Class40 : Vent fort, mer croisée et surfs endiablés

Les alizés portugais musclés donnent du fil à retordre aux 24 concurrents encore en course. 24, parce qu’après l’abandon de Marie-Galante hier matin, l’équipage anglais (Ned Collier Wakefield/Sam Goodchild) sur Concise 8 a annoncé ce matin son retrait de la Transat Jacques Vabre. En cause : le safran bâbord arraché. Trois escales techniques sont au programme au sein de la flotte : Fantastica (Stefano Raspadori/Pietro D’Ali) devrait faire escale aux Canaries pour des lattes cassées, Solidaires en Peloton (Victorien Erussard/Thibaut Vauchel-Camus) fait actuellement route vers Cascais au Portugal pour des avaries de voiles en série, même histoire à bord de Matouba (Bertrand Guillonneau/Sébastien Audigane) qui envisage de faire un stop rapide à Madère. Il faut dire que la nuit dernière et cette journée de mercredi ont fatigué les bateaux et les bonshommes. Rafales à 30 nœuds, grosse mer croisée, pas de quoi se reposer, ni de s’alimenter tranquillement. Certains ont « trinqué » plus que d’autres : départs au lof, affalages de spi en catastrophe, empannages risqués… Sur Obportus 3, Philippe Burger s’est même violemment cogné contre un winch. Résultat : côte cassée et entorse au doigt. En avant de la flotte, certains se sont fait flashés à plus de 20 nœuds emportés par des surfs endiablés. C’est le cas de Groupe Picoty (Jean-Christophe Caso/Aymeric Chappellier) qui dans une rafale à 38 nœuds de vent sous génois s’est offert une pointe 20,9 nœuds ! Pour l’heure, la tendance est à pointer l’étrave vers l’ouest pour naviguer dans des conditions plus supportables et préserver le matériel. En tête, GDF SUEZ (Sébastien Rogues/Fabien Delahaye) et Mare (Jorg Riechers/Pierre Brasseur) augmentent inexorablement leur avance : 120 milles ce soir avec le troisième du classement ERDF – Des pieds et des mains (Damien Seguin/Yoann Richomme).

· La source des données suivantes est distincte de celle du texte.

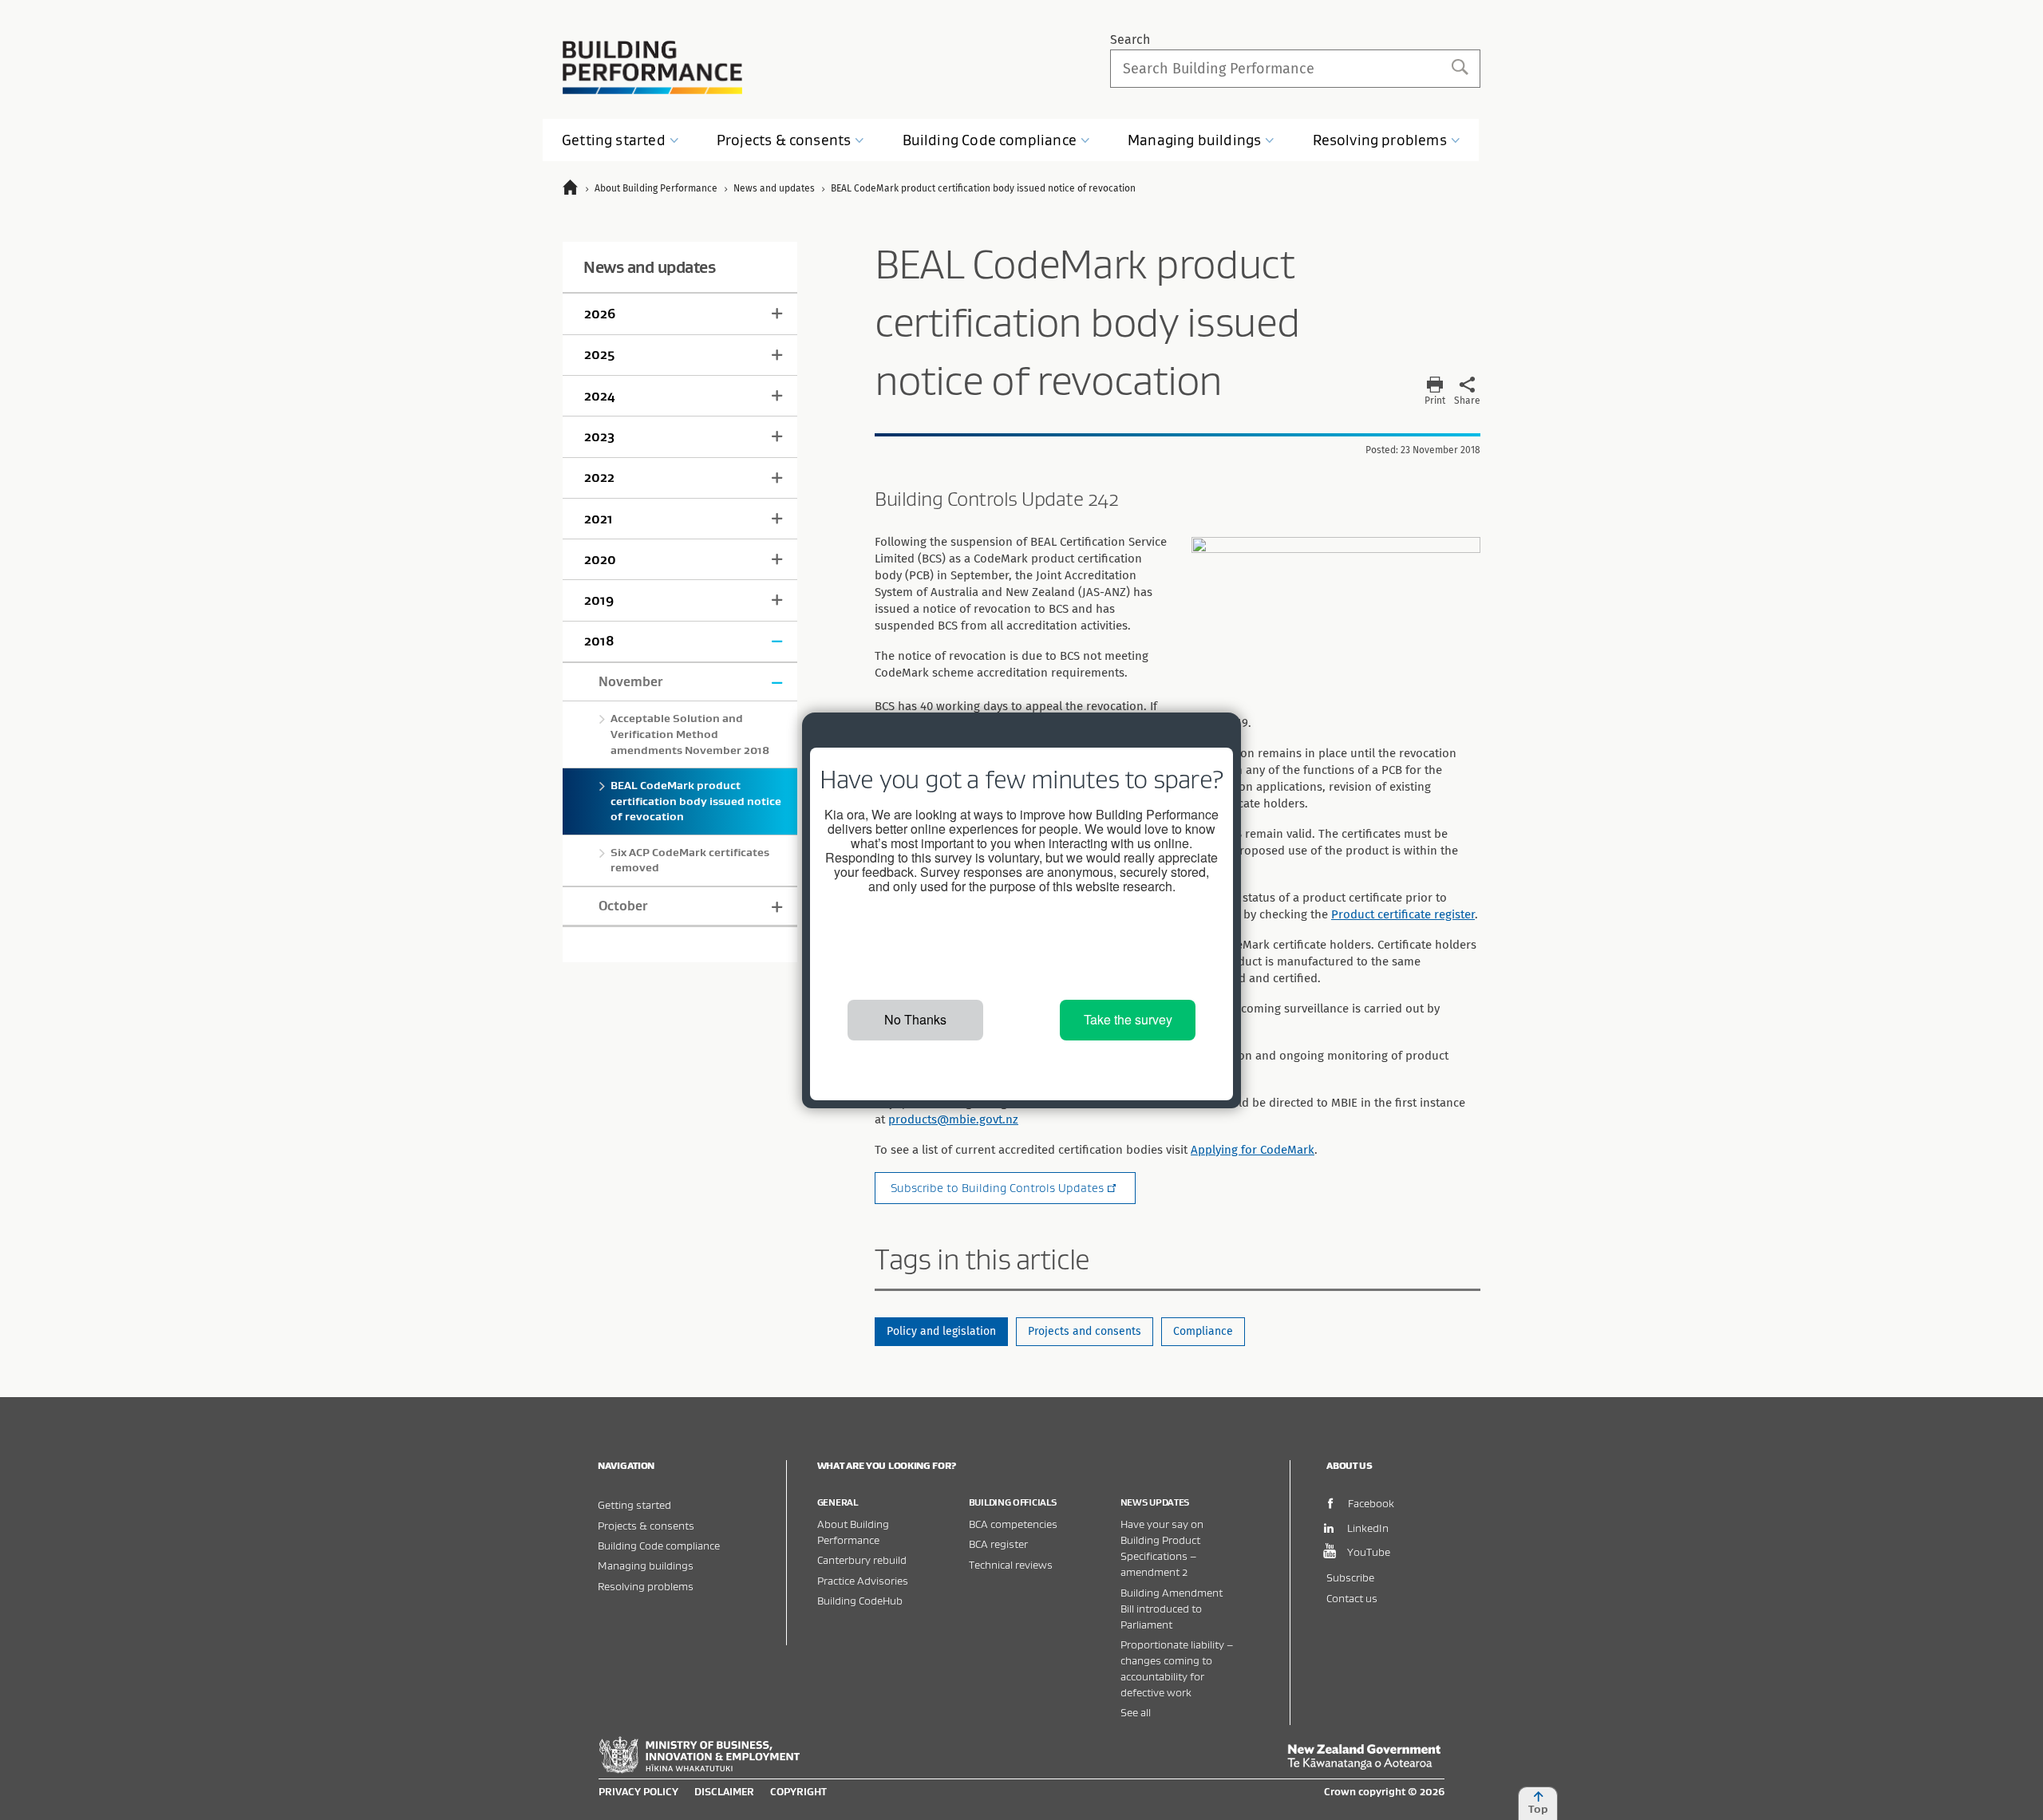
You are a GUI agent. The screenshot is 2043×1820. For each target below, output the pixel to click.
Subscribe (1350, 1577)
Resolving (1380, 140)
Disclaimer (724, 1791)
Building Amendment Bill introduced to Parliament (1171, 1608)
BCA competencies (1013, 1523)
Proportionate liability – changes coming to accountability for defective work (1176, 1668)
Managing (1194, 140)
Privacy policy (638, 1791)
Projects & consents (646, 1525)
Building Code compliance (659, 1545)
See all (1135, 1712)
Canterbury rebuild (862, 1559)
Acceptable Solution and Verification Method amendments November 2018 (690, 733)
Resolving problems (646, 1586)
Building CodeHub (860, 1600)
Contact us (1351, 1598)
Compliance (1203, 1331)
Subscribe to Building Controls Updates (997, 1187)
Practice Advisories (862, 1580)
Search (1130, 39)
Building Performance (652, 67)
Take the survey (1128, 1019)
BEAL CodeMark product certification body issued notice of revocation (696, 800)
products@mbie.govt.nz (953, 1119)
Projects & (784, 140)
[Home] (577, 189)
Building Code (990, 140)
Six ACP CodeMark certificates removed (690, 860)
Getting (614, 140)
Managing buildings (646, 1565)
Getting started (634, 1504)
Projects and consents (1084, 1331)
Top (1538, 1809)
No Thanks (915, 1019)
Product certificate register (1403, 914)
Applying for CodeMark (1252, 1150)
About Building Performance (853, 1531)
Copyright (798, 1791)
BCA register (998, 1543)
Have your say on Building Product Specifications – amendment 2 (1161, 1547)
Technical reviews (1011, 1564)
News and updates (649, 267)
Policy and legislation (941, 1331)
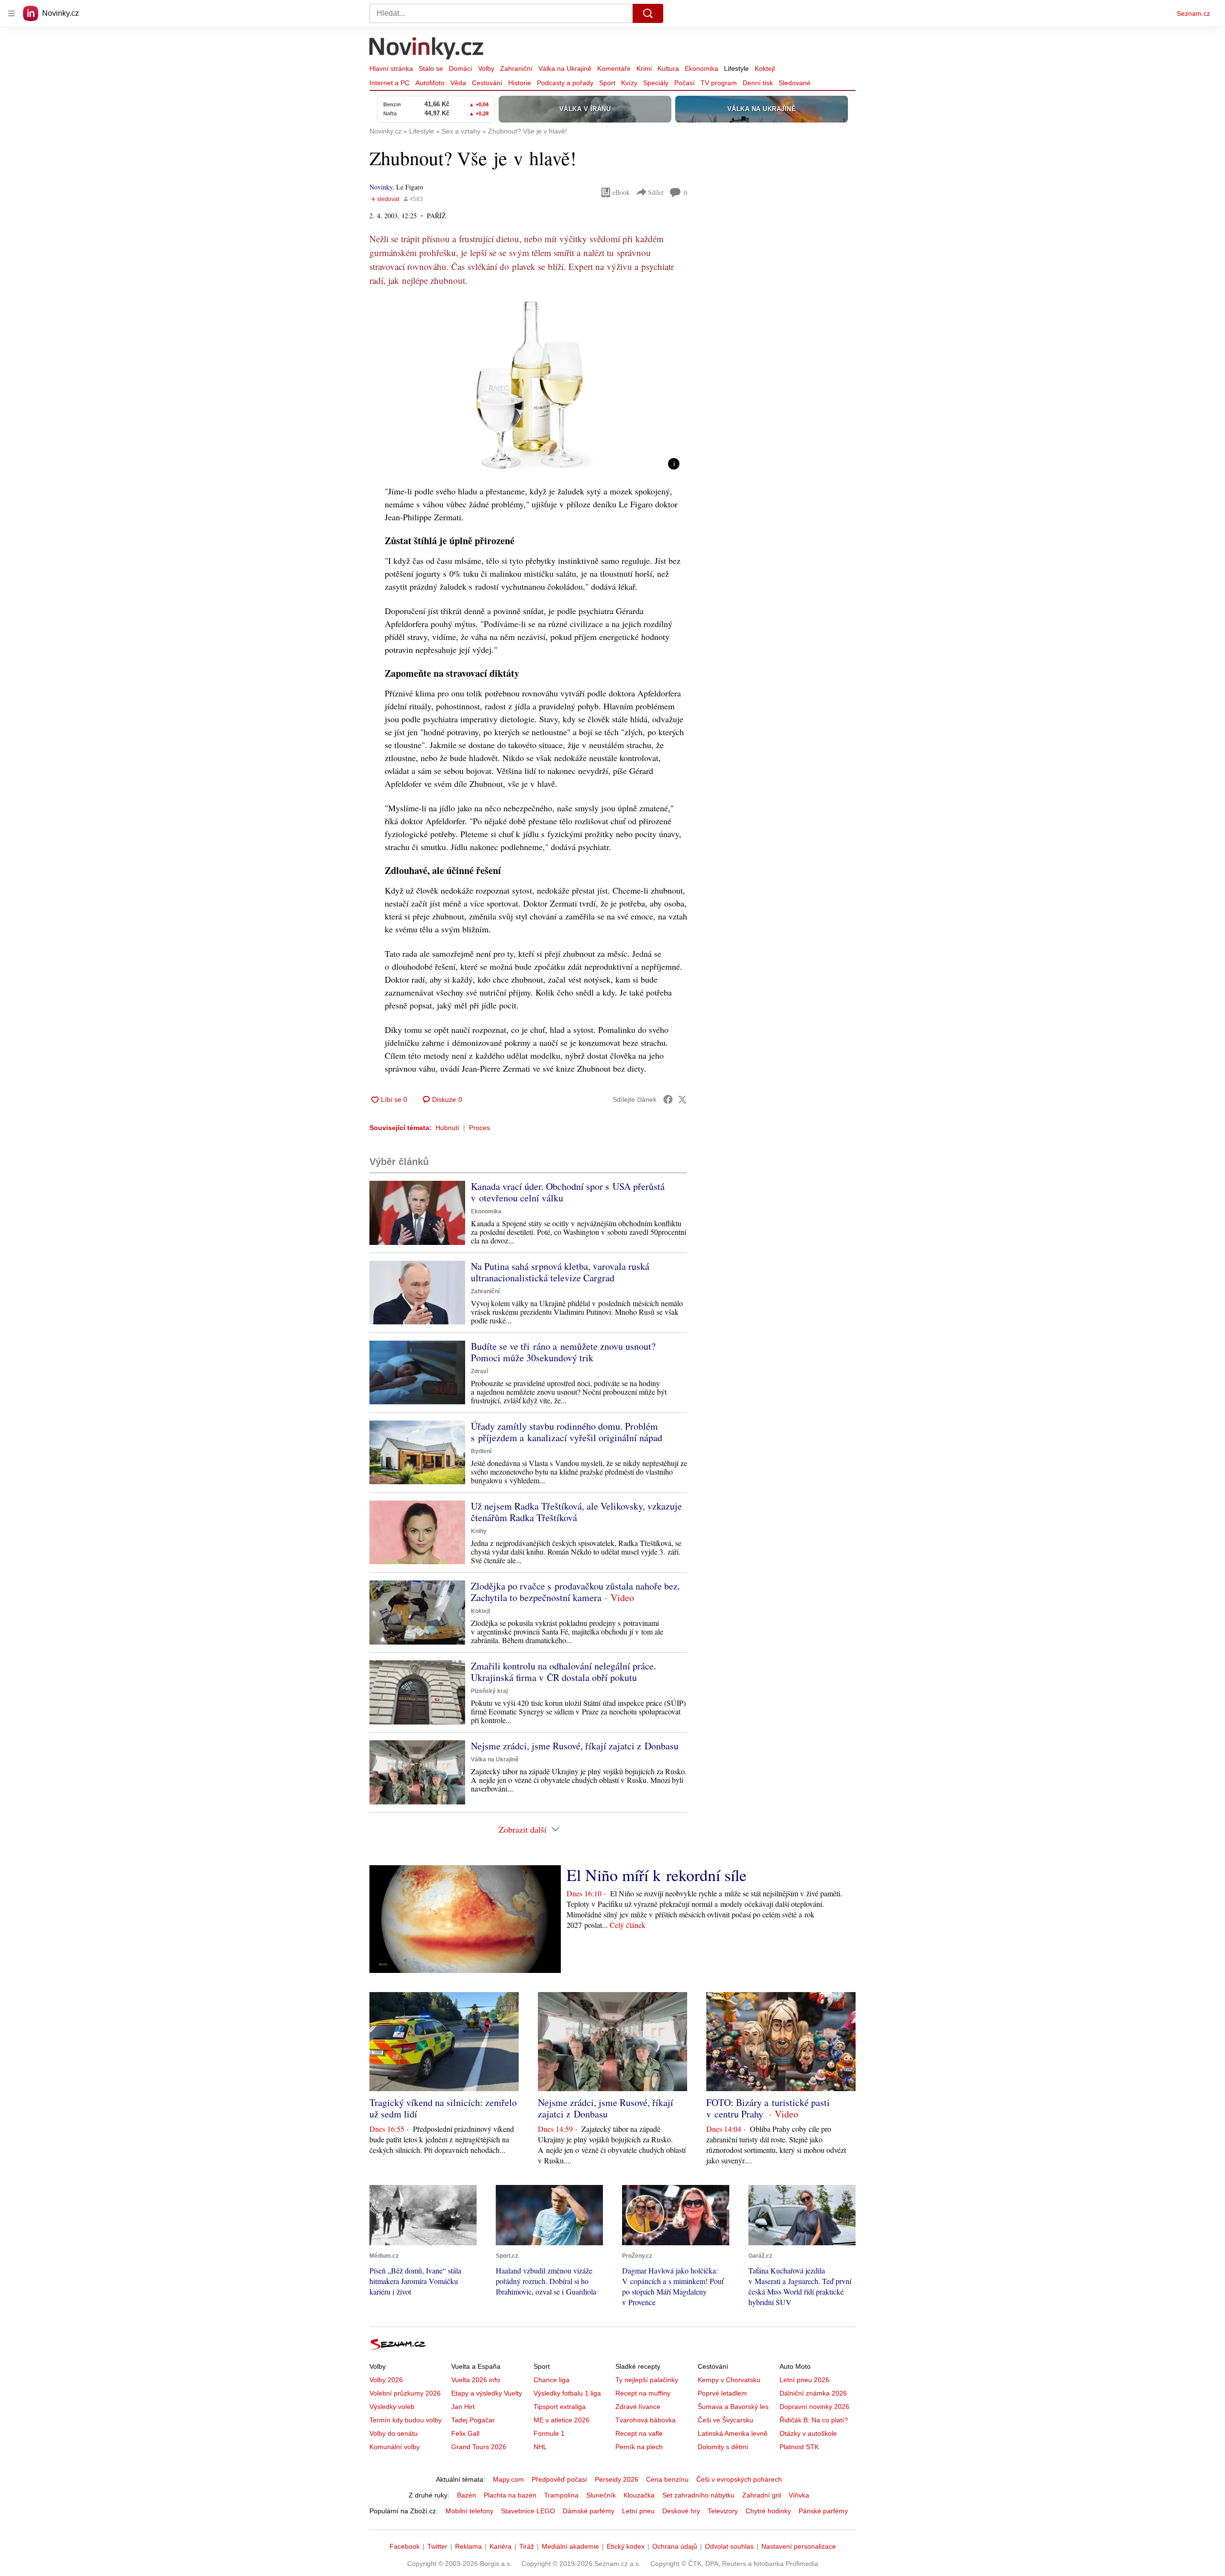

Multi 50 : Navigation sous tension

Les deux bateaux de tête ont fait face à des conditions éprouvantes. Les grains orageux ont compliqué la donne. La plus grande vigilance était de mise dans les rafales. Et dans les molles, il fallait prendre son mal en patience… En voilà qui ne seront pas dépaysés dans le Pot au Noir ! FenêtréA Cardinal (Erwan Le Roux et Yann Eliès) reste sous la menace d’Actual (Yves Le Blevec/Kito de Pavant). Au pointage de 17h, 53 milles séparaient les deux équipages. C’est bien peu au regard de ce qui se profile devant leurs étraves : le Pot au Noir et un « atterrissage » sur les côtes brésiliennes qui ne s’annonce pas simple du tout. En attendant, FenêtréA Cardinal et Actual font tous deux route quasiment plein Sud. Troisièmes à plus de 500 milles, Gilles Lamiré et Andrea Mura (Rennes Métropole/Saint-Malo Agglomération), filent ce soir à près de 18 nœuds avec les Canaries en ligne de mire. Ils naviguent ce soir à la latitude des trois derniers monocoques IMOCA. Vers un Monde sans Sida continue à profiter des alizés portugais dans l’Est des Açores.

IMOCA : Tiercé gagnant ?

Ils voulaient de la bagarre, ils en ont ! Au large des Canaries, cinq duos se disputent âprement la première place, même si un trio de tête semble se dégager. Au pointage de 17h, Vincent Riou et Jean Le Cam à bord de PRB avaient repris le statut d’éclaireurs aux dépens de Bernard Stamm et Philippe Legros sur Cheminées Poujoulat. L’écart entre ces deux duos : à peine 6 milles. MACIF continue à combler son retard classement après classement. Ce soir, François Gabart et Michel Desjoyeaux sont troisièmes à 22 milles de PRB. En revanche, Safran (Guillemot-Bidégorry) et Maître CoQ (Beyou-Pratt) ont perdu du terrain ces dernières 24h. Leur trajectoire plus à l’Ouest à hauteur des Canaries n’a pas été favorable, bien au contraire. En début de journée, ces deux tandems ont franchement ralenti le rythme quand les trois de devant, plus à l’Est, poursuivaient leur marche en avant. Safran et Maître CoQ, qui naviguent au contact l’un de l’autre ce soir, ont repris de la vitesse mais sont légèrement décrochés à une cinquantaine de milles du podium. Mais rien de grave, les milles se gagnent aussi vite qu’ils se perdent. En arrière de la flotte, des équipages internationaux – Energa, Team Plastique et Initiatives-Cœur – se disputent les places d’honneur. Alessandro Di Benedetto, skipper de Team Plastique, s’en réjouit : « C’est toujours bon pour une course de réunir des marins de différentes nationalités. »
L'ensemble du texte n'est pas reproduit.